Stated exercise :: Copy everything from the line containing "Click the USB drive icon in header" down to the end of the records, swapping "USB drive" for "flash drive" and changing nothing else. Omit the pictures.

Records for the exercise ::
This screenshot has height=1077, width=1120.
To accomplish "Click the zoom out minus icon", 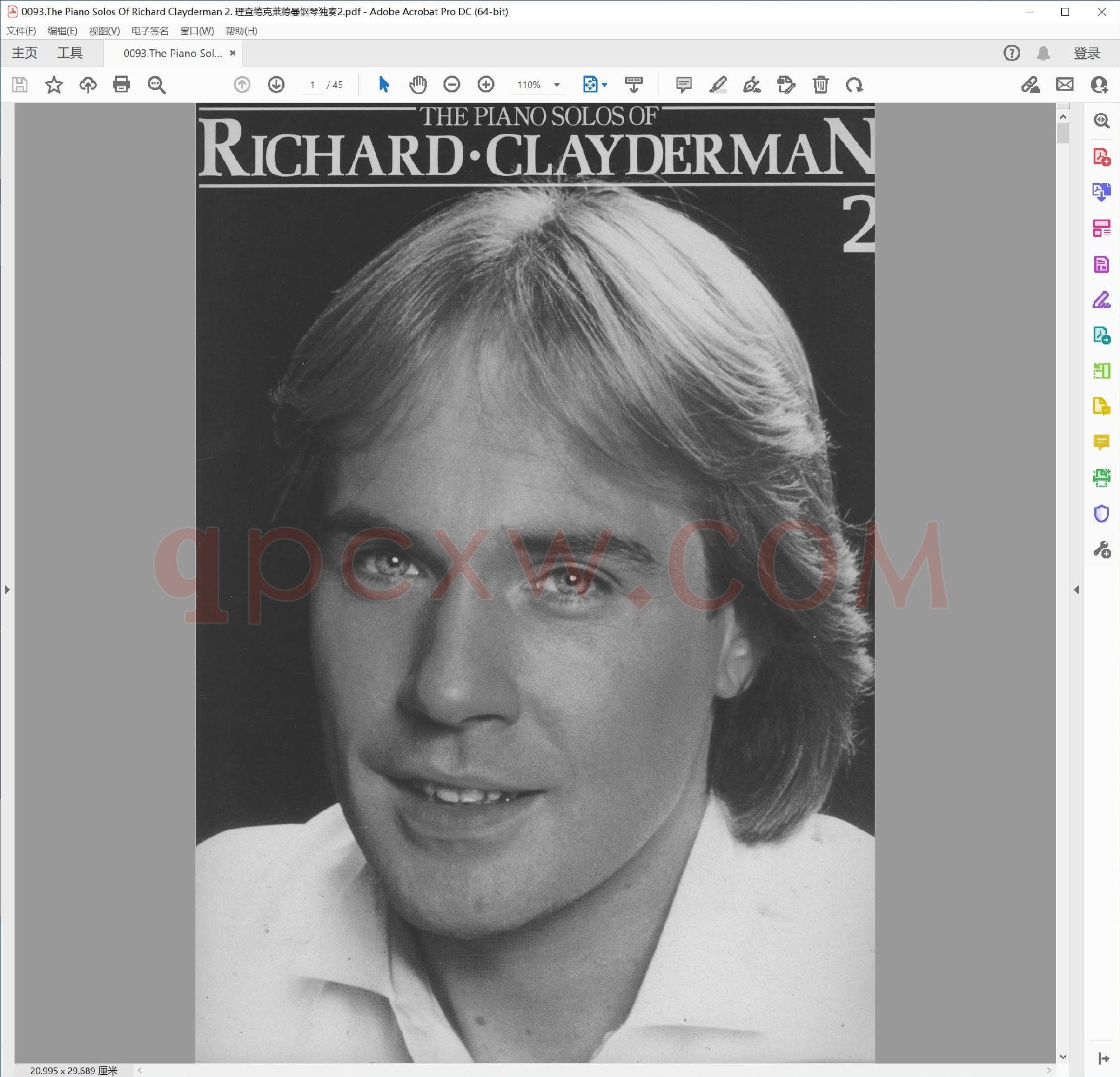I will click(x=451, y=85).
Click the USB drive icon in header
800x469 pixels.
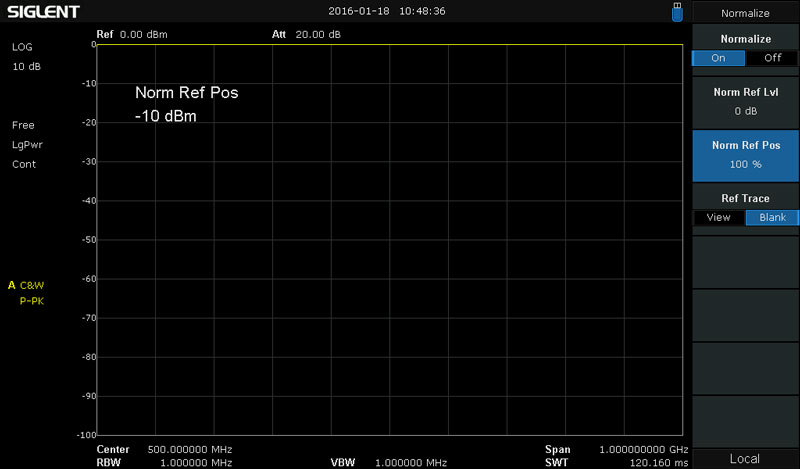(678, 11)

Response ::
Click the flash drive icon in header
800x469 pixels.
(678, 11)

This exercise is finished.